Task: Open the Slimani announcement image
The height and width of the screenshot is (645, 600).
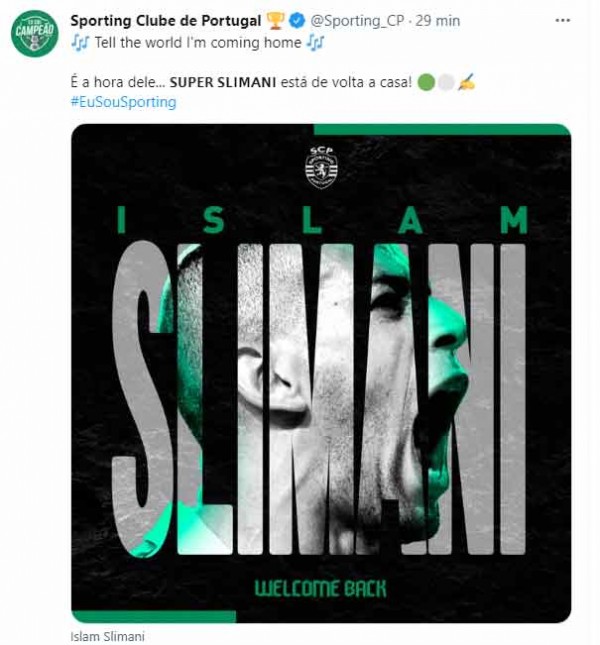Action: point(321,400)
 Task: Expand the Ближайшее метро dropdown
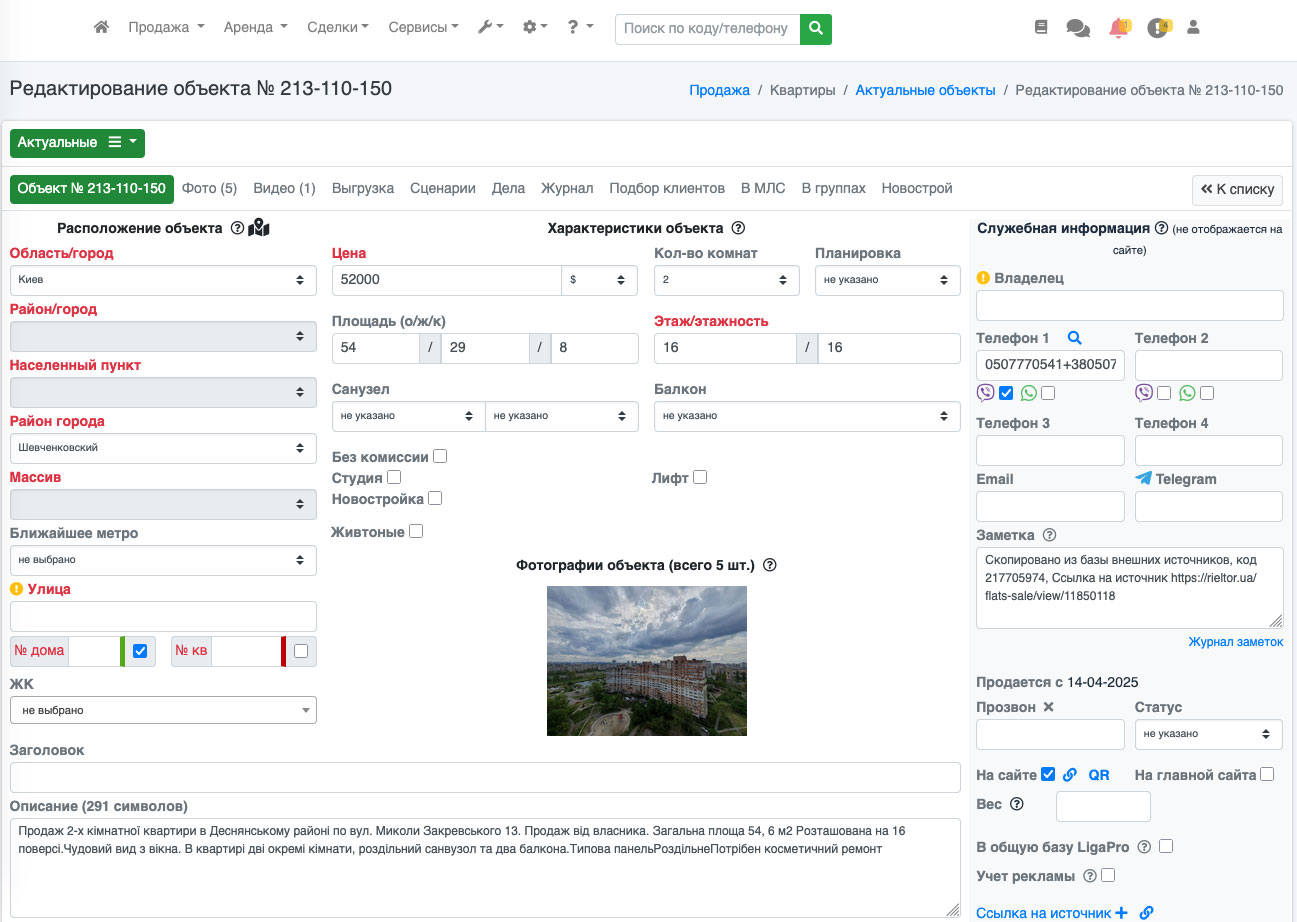click(x=163, y=560)
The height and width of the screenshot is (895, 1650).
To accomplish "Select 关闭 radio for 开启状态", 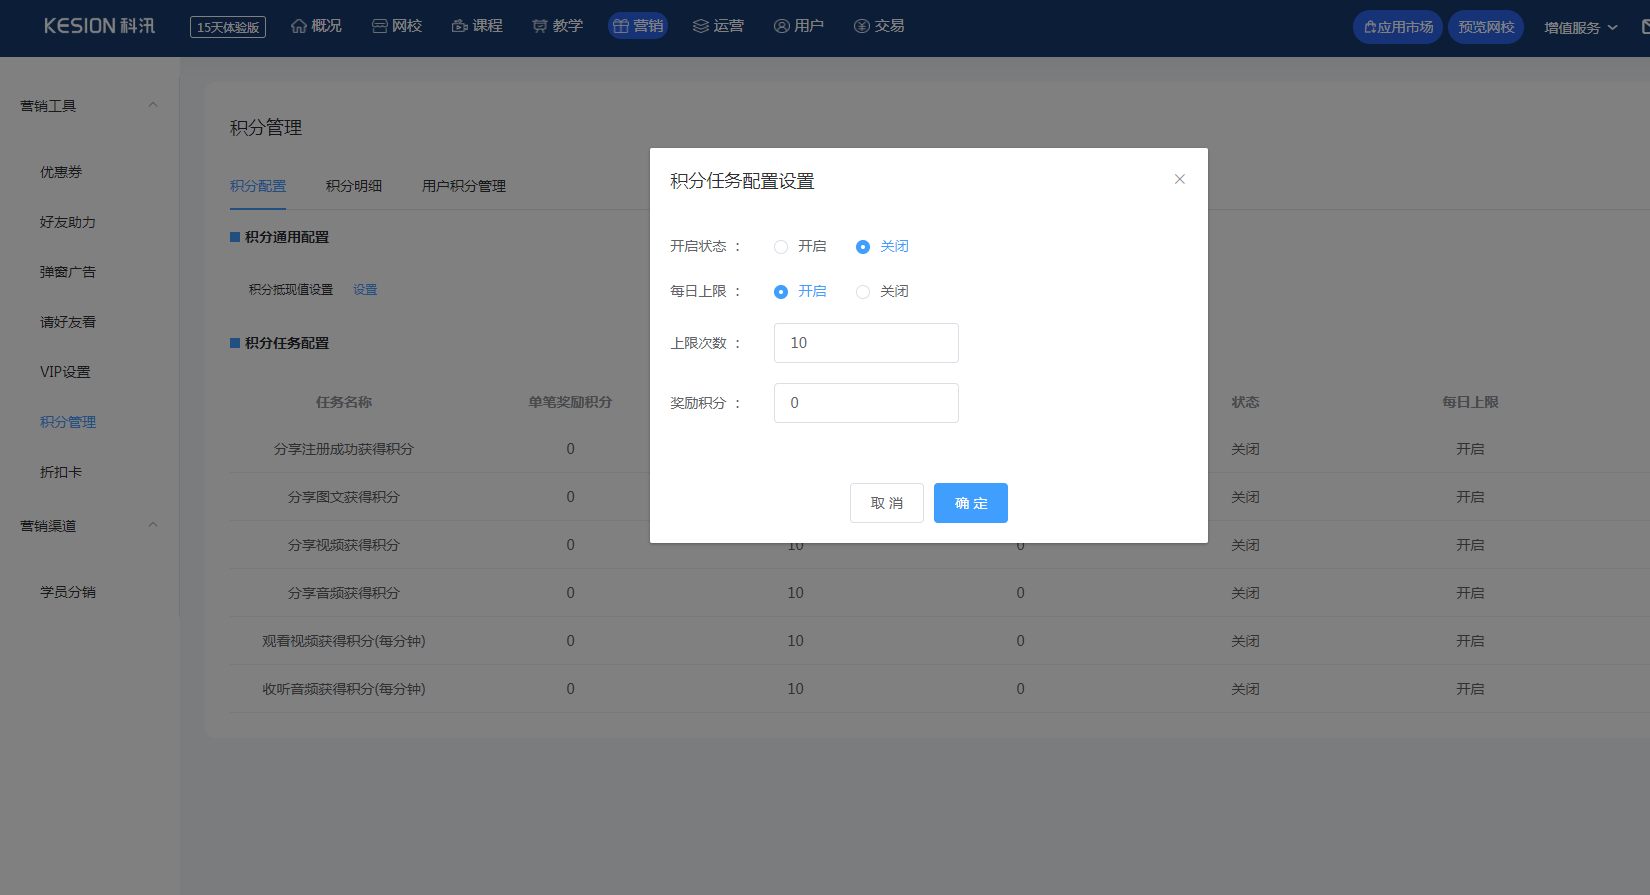I will coord(863,247).
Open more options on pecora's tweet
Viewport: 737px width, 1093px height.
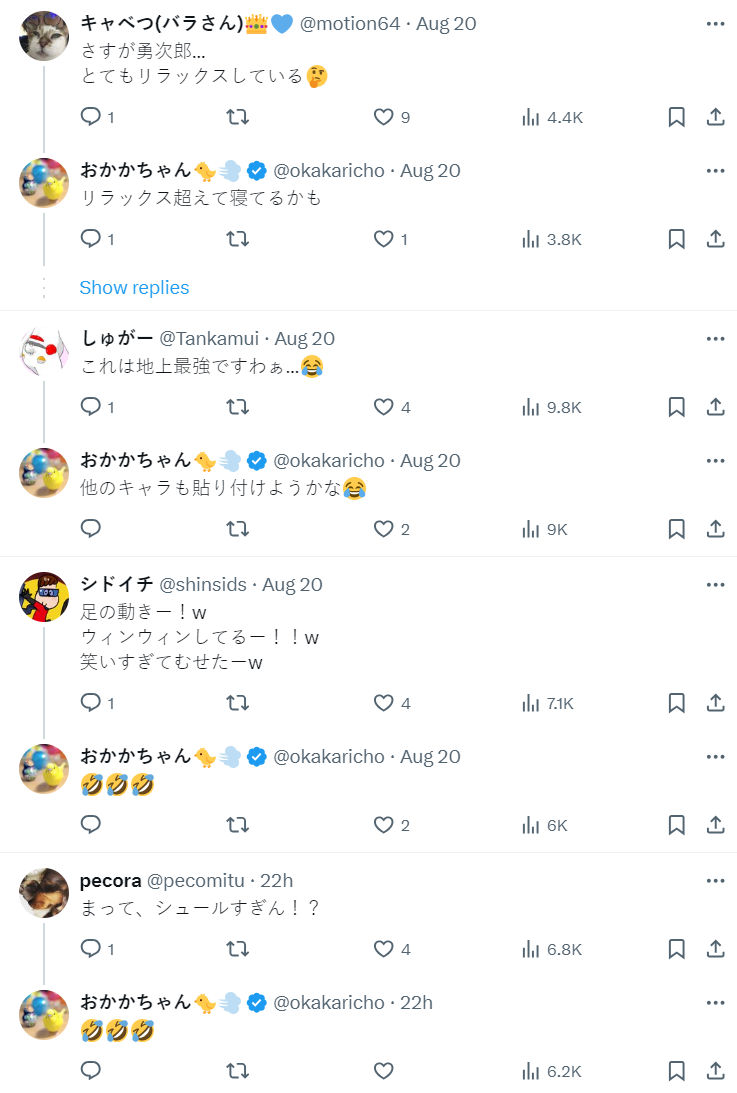715,880
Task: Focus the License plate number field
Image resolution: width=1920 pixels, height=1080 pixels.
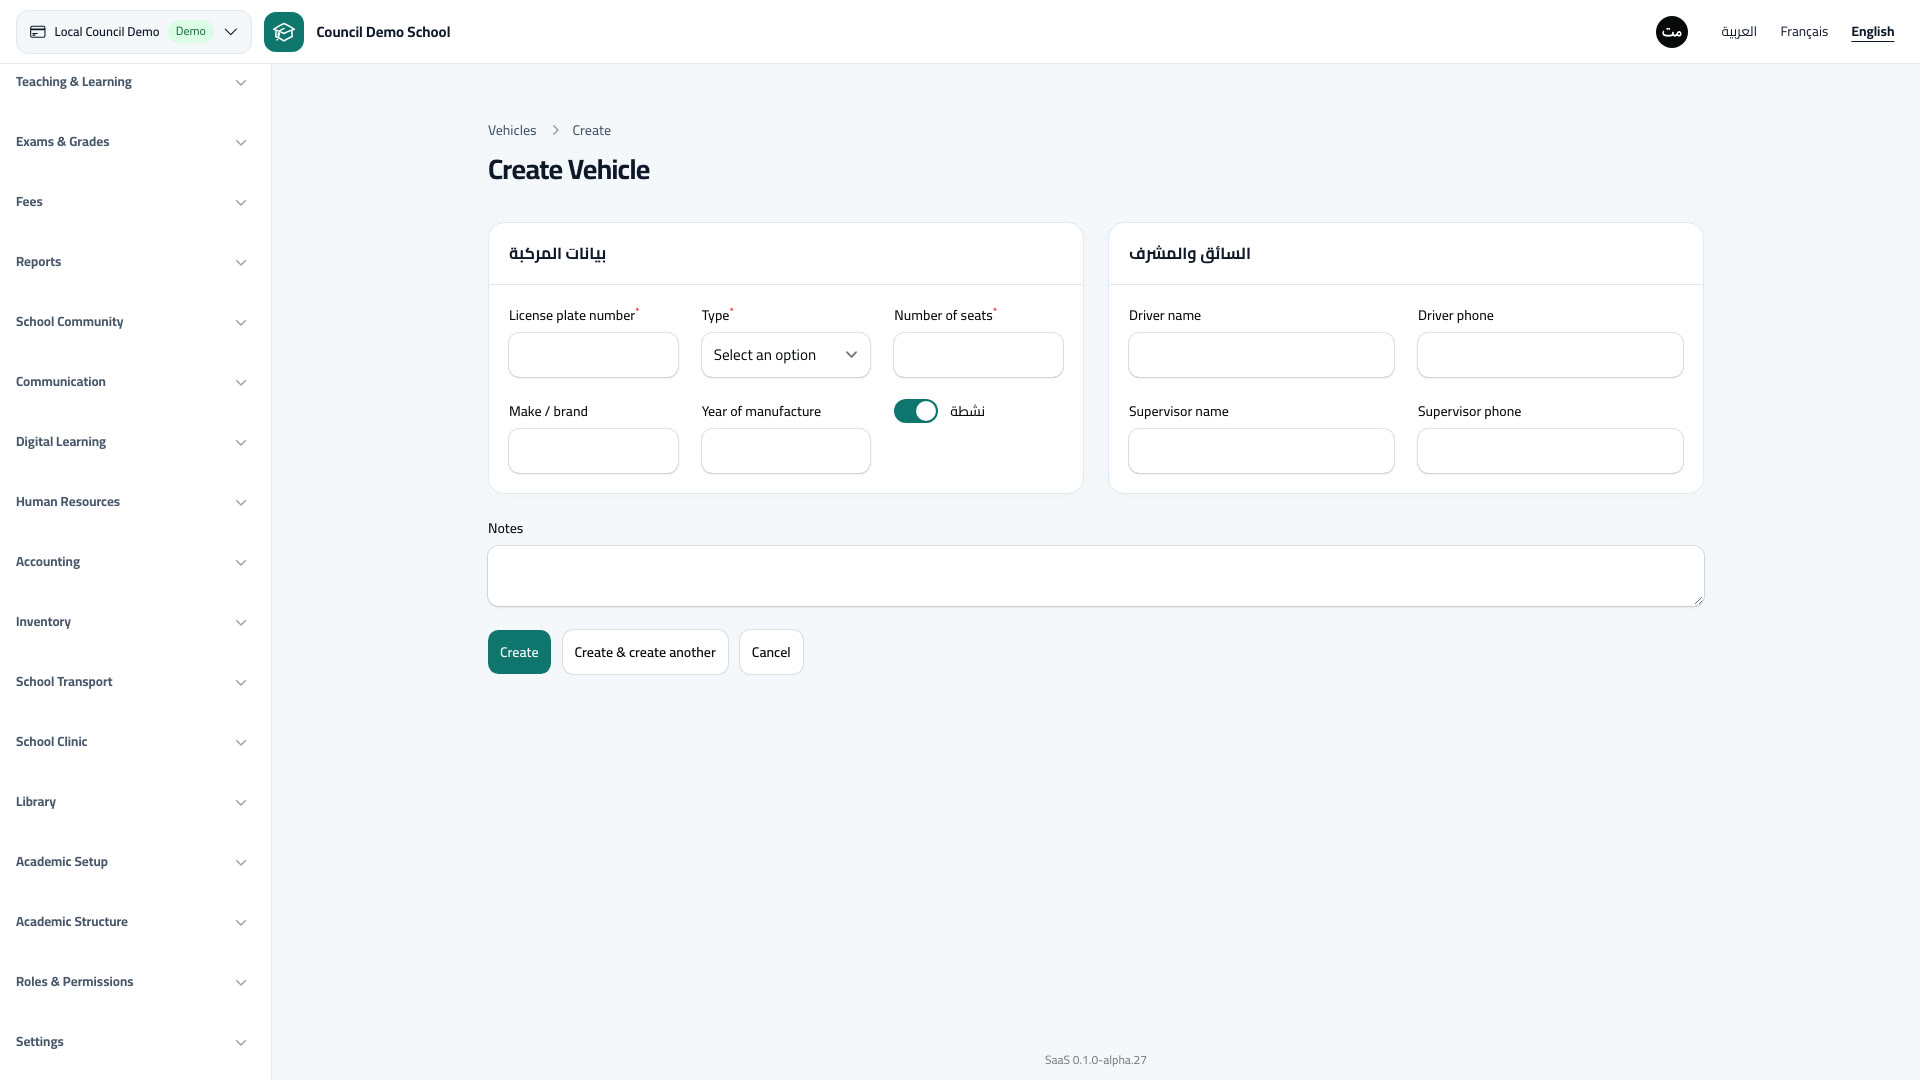Action: pyautogui.click(x=593, y=355)
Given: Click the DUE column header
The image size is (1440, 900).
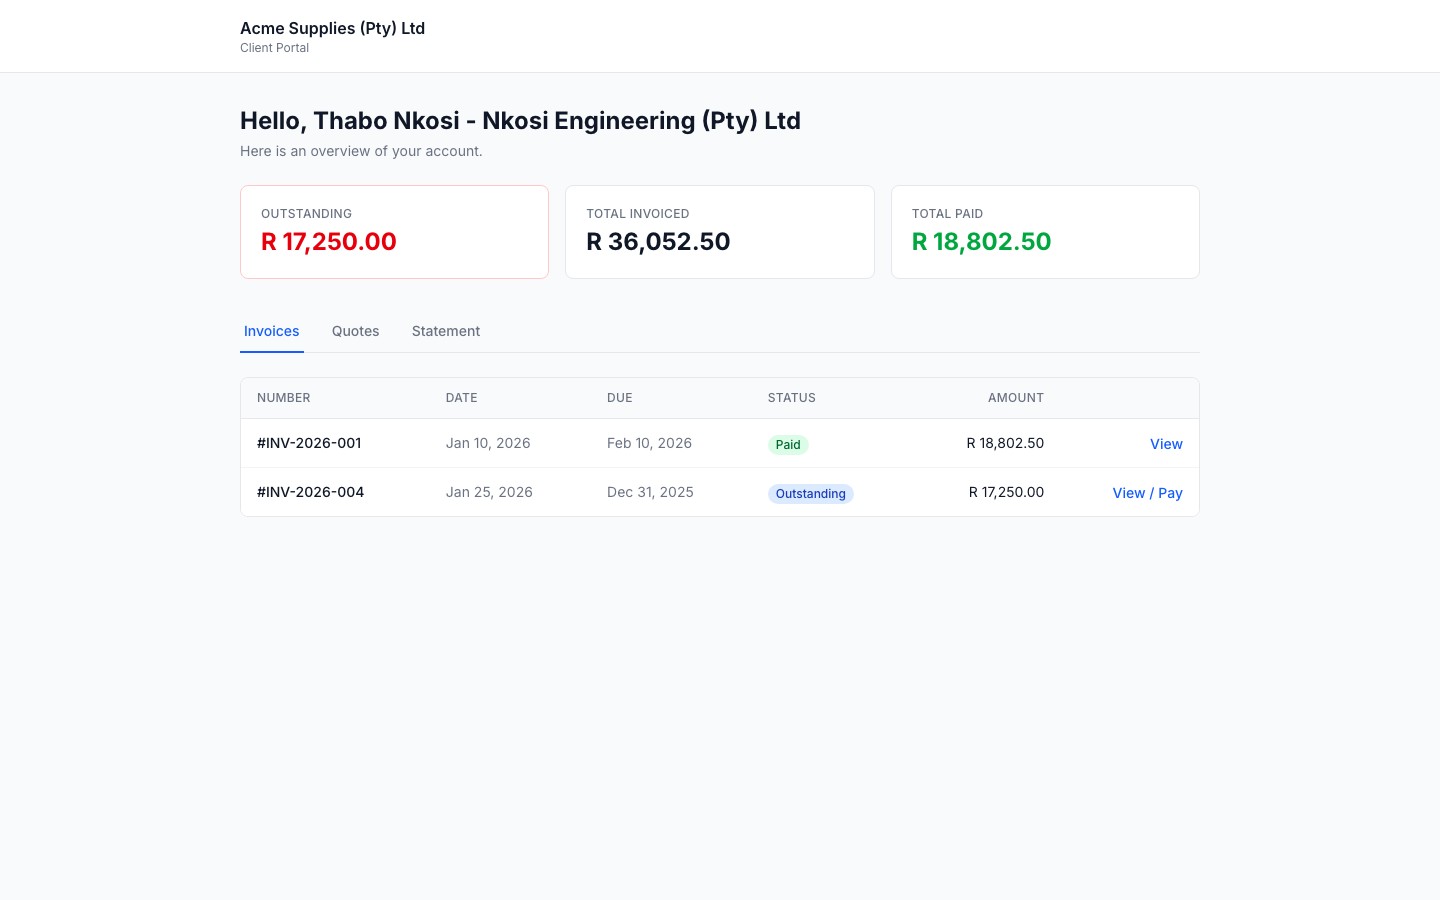Looking at the screenshot, I should pyautogui.click(x=619, y=397).
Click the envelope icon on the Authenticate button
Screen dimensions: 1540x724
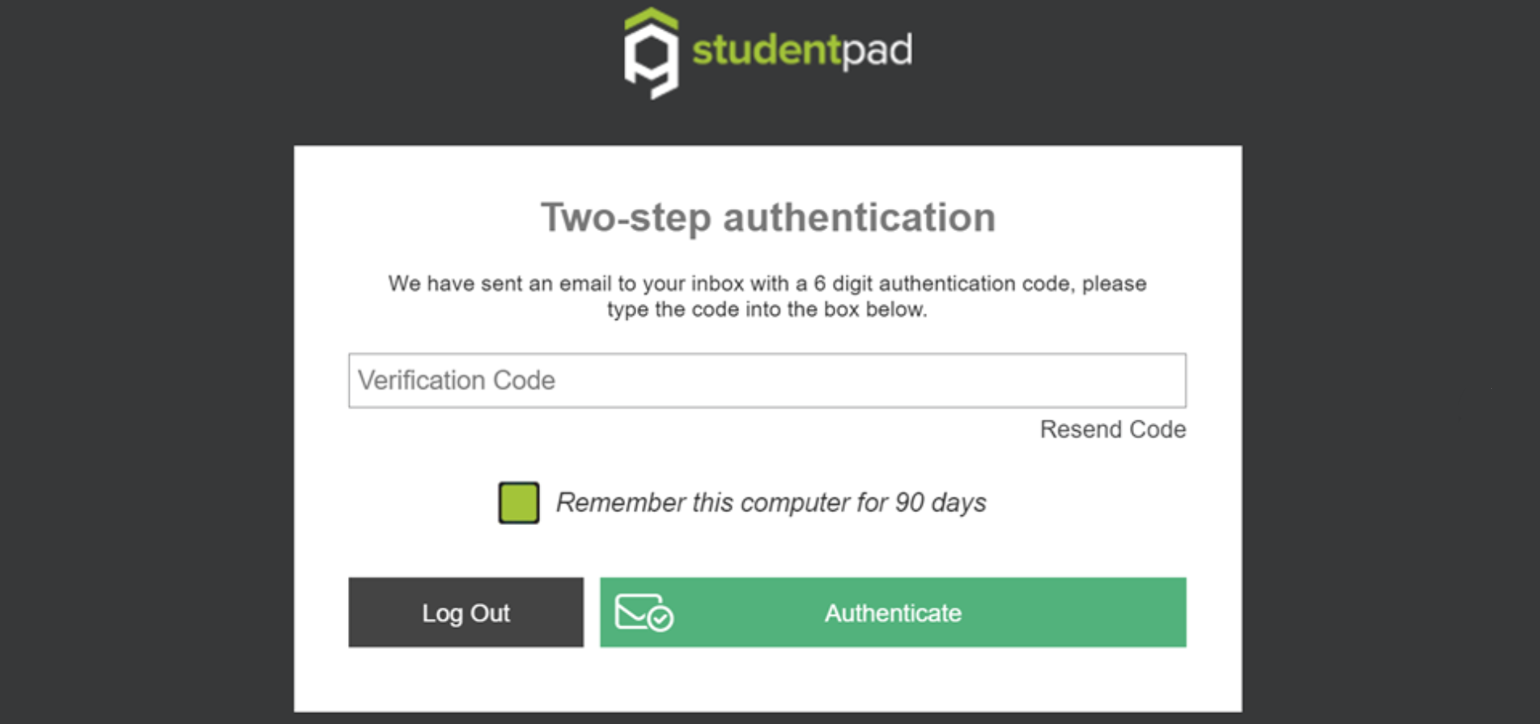tap(637, 611)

How to complete this task:
Word for word and without pictures, restate only the lines running from the one that contains "Given: Click the DUE column header" through the last line of the listing above.

Exercise output:
Given: Click the DUE column header
The image size is (1440, 900).
Looking at the screenshot, I should pyautogui.click(x=619, y=397).
Click the envelope icon on the Authenticate button
Screen dimensions: 1540x724
tap(637, 611)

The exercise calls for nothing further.